Have you calculated how long it takes/took to pay for itself?

[-] IcedRaktajino@startrek.website 38 points 6 hours ago* (last edited 3 hours ago)

All of the labor has been DIY, and I've got about $9,000 invested in the system components.

Back of the napkin math, at current electric rates, puts my ROI at just under 9 years. If electric rates keep going up, it'll pay back even faster.

Edit: Depending on how you look at it, ROI could be in as few as 1.5 to 2 years. This system is in lieu of a whole house generator that would have cost us about $7,000. Had we gone with that instead, it would never have paid for itself (other than peace of mind) and we would have been perfectly content. So if I'm only considering the price difference between this and the generator, it'd only have to pay back $2,000.

[-] mrsilkworm@piefed.social 12 points 5 hours ago

A hobby pays itself just by enjoying it.

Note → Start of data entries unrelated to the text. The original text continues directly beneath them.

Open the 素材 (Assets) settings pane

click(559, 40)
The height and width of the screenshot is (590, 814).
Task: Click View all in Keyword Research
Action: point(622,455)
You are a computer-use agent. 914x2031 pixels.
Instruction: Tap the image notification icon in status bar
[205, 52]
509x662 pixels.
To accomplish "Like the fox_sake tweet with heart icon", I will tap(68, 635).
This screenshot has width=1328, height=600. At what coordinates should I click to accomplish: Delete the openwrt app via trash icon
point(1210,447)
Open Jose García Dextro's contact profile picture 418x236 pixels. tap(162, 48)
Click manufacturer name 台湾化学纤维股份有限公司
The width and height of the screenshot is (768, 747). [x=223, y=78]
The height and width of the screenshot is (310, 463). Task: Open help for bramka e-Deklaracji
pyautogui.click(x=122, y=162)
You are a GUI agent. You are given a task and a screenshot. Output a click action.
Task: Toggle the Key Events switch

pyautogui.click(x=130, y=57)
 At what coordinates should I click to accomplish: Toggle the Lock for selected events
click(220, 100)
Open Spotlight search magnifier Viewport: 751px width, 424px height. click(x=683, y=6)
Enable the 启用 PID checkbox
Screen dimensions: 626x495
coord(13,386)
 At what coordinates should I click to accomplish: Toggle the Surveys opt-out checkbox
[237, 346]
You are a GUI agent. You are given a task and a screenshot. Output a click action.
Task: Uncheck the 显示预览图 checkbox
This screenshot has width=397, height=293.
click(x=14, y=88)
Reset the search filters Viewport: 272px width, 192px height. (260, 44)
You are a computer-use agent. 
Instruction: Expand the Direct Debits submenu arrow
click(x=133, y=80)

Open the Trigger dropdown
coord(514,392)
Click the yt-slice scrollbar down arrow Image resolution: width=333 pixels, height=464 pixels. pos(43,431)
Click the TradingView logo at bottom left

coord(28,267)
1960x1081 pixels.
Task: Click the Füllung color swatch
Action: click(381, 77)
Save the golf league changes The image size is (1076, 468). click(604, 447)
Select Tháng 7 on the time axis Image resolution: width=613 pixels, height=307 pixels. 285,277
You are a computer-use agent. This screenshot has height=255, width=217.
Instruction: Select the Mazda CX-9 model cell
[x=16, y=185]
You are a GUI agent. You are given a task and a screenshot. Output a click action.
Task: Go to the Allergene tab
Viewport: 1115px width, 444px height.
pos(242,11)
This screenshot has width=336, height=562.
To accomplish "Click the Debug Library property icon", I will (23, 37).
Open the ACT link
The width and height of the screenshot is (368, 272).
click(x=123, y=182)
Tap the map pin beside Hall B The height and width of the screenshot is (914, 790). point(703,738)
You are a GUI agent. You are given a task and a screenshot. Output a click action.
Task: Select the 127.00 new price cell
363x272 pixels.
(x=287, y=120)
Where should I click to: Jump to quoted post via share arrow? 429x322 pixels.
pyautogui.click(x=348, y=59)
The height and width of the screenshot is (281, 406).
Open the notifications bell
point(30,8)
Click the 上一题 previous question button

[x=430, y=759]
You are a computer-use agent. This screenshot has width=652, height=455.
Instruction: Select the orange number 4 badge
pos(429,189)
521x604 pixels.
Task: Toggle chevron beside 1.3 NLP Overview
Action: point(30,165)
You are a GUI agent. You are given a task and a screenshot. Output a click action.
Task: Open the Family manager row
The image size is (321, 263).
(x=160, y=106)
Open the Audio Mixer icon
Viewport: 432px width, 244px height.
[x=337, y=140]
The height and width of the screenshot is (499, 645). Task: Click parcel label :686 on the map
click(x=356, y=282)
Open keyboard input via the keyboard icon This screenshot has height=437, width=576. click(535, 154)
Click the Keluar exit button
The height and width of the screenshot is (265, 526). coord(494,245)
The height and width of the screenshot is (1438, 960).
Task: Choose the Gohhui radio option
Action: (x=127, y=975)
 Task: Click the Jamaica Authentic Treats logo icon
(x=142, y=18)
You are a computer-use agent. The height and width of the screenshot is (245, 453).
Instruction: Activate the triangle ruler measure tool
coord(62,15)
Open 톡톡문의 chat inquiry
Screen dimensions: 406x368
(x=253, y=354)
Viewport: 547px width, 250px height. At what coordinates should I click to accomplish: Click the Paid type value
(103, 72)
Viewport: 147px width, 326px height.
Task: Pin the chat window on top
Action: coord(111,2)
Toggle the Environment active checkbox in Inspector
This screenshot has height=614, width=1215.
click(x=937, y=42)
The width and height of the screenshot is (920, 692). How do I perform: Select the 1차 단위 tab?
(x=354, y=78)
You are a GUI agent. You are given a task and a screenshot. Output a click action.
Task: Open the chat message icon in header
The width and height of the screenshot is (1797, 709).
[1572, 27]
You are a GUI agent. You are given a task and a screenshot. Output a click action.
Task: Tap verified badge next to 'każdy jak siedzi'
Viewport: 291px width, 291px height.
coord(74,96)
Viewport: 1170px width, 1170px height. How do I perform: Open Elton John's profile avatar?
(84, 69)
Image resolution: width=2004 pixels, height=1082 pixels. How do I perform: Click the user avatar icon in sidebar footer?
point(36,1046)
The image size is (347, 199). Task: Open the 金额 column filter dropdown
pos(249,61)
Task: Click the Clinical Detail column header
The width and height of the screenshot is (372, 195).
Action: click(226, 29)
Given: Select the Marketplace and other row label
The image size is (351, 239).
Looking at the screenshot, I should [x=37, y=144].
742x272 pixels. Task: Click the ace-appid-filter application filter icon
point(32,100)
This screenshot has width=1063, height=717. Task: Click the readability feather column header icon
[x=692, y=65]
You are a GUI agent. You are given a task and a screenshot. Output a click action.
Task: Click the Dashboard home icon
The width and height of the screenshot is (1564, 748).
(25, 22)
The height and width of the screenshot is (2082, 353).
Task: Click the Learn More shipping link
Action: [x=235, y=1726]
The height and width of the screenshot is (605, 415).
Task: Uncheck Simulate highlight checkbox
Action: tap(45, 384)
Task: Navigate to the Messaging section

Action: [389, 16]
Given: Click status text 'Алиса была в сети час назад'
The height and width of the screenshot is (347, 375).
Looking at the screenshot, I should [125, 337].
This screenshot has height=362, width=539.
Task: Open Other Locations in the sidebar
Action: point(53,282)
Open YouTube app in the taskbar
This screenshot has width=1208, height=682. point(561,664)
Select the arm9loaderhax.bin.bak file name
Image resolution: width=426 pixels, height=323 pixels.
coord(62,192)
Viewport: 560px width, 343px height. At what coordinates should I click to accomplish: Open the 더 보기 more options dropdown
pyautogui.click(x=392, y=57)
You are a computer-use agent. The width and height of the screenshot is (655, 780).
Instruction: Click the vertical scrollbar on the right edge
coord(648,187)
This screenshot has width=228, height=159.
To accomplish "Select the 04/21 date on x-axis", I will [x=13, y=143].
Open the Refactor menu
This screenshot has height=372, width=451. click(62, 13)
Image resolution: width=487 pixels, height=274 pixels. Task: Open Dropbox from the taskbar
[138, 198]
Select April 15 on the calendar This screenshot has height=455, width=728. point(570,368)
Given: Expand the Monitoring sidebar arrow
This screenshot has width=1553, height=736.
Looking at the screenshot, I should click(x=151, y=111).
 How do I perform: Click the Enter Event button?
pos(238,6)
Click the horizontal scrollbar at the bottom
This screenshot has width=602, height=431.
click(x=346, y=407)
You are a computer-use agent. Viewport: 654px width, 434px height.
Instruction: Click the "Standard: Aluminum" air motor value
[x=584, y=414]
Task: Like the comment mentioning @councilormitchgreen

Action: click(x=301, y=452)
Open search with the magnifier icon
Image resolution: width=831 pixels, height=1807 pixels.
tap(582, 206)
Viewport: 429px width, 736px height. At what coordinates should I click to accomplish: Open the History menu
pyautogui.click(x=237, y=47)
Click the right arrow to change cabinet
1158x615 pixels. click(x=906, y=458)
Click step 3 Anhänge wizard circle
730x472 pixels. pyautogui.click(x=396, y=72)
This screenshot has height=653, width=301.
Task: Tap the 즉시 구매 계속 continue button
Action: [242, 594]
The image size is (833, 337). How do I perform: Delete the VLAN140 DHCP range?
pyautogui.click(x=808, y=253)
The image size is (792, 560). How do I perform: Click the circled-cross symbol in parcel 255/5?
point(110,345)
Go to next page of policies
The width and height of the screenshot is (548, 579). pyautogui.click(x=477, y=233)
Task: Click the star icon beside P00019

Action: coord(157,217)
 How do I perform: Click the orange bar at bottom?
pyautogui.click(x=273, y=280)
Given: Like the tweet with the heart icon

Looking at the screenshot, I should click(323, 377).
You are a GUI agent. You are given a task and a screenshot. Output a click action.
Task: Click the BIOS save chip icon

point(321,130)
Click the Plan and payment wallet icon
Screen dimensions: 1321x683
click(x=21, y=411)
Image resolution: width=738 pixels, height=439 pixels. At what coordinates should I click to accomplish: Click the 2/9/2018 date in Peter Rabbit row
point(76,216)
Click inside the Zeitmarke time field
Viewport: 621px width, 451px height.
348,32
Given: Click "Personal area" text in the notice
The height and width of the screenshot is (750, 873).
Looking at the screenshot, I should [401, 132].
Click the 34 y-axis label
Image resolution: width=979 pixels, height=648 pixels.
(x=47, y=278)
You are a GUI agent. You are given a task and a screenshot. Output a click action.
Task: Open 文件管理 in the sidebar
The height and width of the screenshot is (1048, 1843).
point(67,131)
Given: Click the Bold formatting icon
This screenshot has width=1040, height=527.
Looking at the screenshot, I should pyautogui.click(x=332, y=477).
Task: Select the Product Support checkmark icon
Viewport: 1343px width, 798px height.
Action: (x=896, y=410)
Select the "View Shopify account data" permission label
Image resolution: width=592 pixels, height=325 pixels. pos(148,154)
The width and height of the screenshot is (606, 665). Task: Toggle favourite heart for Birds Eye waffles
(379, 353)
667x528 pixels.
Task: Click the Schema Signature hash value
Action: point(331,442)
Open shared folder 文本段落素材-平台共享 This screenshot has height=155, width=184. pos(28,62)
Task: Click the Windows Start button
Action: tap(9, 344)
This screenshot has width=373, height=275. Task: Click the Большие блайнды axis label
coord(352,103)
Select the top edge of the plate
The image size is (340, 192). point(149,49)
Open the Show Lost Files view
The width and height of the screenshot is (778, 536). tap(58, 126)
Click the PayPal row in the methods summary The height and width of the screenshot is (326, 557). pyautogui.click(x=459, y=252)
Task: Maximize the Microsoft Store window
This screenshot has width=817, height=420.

I've never calculated how long it will take to pay off my gaming rig

[-] Dookieman12@piefed.social 20 points 7 hours ago

If you enjoy it, it already has.

[-] huppakee@lemmy.world 5 points 6 hours ago

I get you but it was worth the money you spent ≠ it earned back the money you spent.

[-] ripcord@lemmy.world 3 points 6 hours ago
[-] Eyekaytee@aussie.zone 4 points 6 hours ago

have battery system and solar since jan 2023, still love it

[-] Dookieman12@piefed.social 1 points 5 hours ago* (last edited 5 hours ago)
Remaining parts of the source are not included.